Bruised ribs are usually the result of a direct blow or trauma to the chest, leading to intense pain and shallow breathing. Depending on the signs and symptoms accompanying the injury, one must apply appropriate home care and/or seek medical treatment.

Human beings have 24 ribs, twelve on each side of the chest, that protect internal organs in the chest and help in the process of breathing. Seven pairs of ribs are attached to the breastbone, while the rest do not reach it. The ribs may be bruised, broken, or separated from the breastbone when a direct blow or chest trauma occurs. Bruised ribs can cause extreme pain, but in most cases, they will completely heal.

Causes of Bruised Ribs

A bruise or a contusion can occur on the ribs, just like other parts of the body.

  • An injury to the chest or upper abdominal area can result in a bruised rib. A strong impact can cause the ribs to push against the muscles surrounding them, causing a bruise to develop. This is common among athletes who play contact sports like ice hockey, football, and rugby.
  • Vehicular accidents as well as other high velocity injuries can also affect the chest, causing rib bruises. Even minor accidents such as a slip on the floor or falling down from a stairway can cause bruised ribs.
  • Repeated coughing bouts from pneumonia, whooping cough, or bronchitis can likewise cause rib bruises.

Chest pain coming from bruised ribs can be very painful and may take some time to heal. It is important to identify the cause of bruised ribs to help your doctor plan the treatment for you and to apply the necessary care to your injury.
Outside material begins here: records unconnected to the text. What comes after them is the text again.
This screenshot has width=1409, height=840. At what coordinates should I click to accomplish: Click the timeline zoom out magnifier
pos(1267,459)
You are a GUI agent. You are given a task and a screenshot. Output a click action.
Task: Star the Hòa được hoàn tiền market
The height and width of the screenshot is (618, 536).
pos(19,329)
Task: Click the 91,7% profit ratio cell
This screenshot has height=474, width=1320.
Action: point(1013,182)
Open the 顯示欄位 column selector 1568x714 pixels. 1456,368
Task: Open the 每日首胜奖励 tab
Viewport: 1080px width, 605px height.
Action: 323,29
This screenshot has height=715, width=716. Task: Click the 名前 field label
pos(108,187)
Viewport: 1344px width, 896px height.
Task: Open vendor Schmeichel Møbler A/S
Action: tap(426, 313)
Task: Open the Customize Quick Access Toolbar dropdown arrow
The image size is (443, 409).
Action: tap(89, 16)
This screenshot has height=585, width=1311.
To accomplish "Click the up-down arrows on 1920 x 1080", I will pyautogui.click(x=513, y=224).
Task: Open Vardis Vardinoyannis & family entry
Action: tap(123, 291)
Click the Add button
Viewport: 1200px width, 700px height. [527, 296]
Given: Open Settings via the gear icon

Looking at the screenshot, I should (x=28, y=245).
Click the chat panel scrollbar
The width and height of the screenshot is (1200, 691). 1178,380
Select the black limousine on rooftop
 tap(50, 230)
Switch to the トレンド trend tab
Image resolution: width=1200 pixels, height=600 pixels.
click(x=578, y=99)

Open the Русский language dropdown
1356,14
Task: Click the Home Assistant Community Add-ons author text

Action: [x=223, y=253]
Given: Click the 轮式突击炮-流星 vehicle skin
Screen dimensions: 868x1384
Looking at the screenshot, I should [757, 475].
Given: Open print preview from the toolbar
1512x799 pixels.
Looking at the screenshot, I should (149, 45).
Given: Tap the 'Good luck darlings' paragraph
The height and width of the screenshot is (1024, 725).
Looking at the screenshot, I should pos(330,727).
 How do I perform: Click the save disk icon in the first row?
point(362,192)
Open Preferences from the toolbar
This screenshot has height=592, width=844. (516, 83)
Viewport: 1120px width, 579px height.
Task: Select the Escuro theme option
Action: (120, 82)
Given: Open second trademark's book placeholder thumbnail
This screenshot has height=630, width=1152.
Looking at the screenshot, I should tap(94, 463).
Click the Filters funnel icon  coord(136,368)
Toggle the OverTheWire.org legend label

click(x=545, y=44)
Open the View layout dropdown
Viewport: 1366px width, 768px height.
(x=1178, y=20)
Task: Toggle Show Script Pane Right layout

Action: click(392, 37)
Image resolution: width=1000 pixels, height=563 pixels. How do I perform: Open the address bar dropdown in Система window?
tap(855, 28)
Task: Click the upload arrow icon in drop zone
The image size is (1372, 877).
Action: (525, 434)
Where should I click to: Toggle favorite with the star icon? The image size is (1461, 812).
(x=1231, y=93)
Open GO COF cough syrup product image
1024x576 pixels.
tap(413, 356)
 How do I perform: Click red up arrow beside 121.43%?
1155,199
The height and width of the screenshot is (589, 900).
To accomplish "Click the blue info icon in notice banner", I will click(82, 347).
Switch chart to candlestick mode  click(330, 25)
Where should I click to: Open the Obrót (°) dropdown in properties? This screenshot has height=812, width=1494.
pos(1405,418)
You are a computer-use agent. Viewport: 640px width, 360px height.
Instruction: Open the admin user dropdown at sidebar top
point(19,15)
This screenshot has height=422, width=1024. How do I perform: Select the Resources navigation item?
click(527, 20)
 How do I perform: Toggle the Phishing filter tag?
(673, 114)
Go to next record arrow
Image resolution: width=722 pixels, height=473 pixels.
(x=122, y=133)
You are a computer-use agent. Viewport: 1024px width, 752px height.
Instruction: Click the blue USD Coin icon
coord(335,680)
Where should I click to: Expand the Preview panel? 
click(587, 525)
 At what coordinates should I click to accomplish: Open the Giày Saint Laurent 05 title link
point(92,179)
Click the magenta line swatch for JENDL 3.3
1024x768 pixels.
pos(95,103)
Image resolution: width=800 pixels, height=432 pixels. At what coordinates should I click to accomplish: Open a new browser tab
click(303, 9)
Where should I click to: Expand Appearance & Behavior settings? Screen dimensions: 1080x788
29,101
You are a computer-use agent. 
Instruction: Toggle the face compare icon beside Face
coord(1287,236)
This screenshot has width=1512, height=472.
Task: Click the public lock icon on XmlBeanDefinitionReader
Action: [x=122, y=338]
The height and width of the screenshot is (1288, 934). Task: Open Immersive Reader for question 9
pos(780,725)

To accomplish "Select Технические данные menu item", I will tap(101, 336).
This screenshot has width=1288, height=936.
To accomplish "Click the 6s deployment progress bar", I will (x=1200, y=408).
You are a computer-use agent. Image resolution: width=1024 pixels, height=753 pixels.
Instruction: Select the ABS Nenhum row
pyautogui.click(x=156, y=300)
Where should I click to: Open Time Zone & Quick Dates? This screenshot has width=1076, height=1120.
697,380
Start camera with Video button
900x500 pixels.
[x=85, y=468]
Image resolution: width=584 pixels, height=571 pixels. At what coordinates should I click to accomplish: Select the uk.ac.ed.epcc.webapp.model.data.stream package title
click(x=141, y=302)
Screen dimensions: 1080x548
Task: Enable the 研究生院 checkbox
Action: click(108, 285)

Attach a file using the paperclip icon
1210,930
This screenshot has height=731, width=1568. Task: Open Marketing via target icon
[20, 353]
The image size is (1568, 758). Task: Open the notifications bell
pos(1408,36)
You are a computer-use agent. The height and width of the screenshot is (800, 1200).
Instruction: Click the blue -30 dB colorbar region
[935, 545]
Symptoms and Complications of Bruised Ribs

The symptoms that accompany bruised ribs include the following:

  • Tenderness or pain when touching the injured area
  • Extreme pain when taking a deep breath (known as pleuritic pain)
  • Shortness of breath
  • Increased intensity of pain accompanying any movement
  • Sharp, constant pain on the affected rib
  • Visible bruise at the site of injury
  • Difficulty in sleeping on the side of injury
  • If a rib fracture is present, inflammation and unbearable chest pain may be observed

Complications may occur because of rib injury, such as pneumonia and lung infection. These occur because the normal mechanism of breathing is altered, preventing the lung from fully expanded. If a rib is fractured, the sharp ends of the bone could puncture the lung. This is a serious condition, and it should be considered an emergency.

Treatments for Bruised Ribs

Medical Treatment

The immediate treatment of bruised ribs is to take a complete rest and reduce one's activities. Other ways to help heal rib bruises include:

  • Taking pain killers and anti-inflammatory medications such as ibuprofen. Some doctors may prescribe narcotic pain medications.
  • Application of an ice pack on the affected ribs to relieve pain.
  • Taking deep breaths periodically to expand the lungs.
  • Avoid binding the chest or ribs since this could increase the risk of pneumonia.
  • Avoiding vigorous sports or activities that can affect the bruised ribs.
  • Protecting the chest with the arm from any sudden injury.

It may take three to four weeks for bruised ribs to heal. However, severe injuries may take a lot longer to heal, extending up to about ten weeks. Consult a doctor if you experience the symptoms mentioned to avoid complication and delayed healing.

Home remedies: dos & don'ts

  • Do take time off from work especially if your job requires physical activity and if the pain is severe.
  • Do take your pain relievers to avoid pain when you breathe or cough. Shallow breathing and avoidance of coughing increases your risk for lung infection.
  • Do apply an ice pack or a bag of peas from the freezer on the injury to reduce your swelling and pain.
  • Do breathe deeply to inflate your lungs fully.
  • Don't wrap your chest with a bandage - it can prevent your lungs from expanding fully.
  • Don't smoke cigarettes.
  • Don't do any sudden movements or heavy chores.

When to see a doctor

See a doctor immediately if you have any of these symptoms:

  • You experience shortness of breath.
  • Your chest pain is increasing.
  • You have pain in the shoulder or abdomen.
  • You have cough or fever.

These symptoms may be associated with a chest or lung infection, a broken rib, or a collapsed lung (pneumothorax). Pain medications will be prescribed by the doctor, but you will be sent to a hospital if you need further treatment. Diagnostic examinations may be done to rule out or confirm if there is any internal damage, including chest x-ray, ultrasound, or CT scan. A specialist in cardiothoracic surgery may be called for further treatment if needed.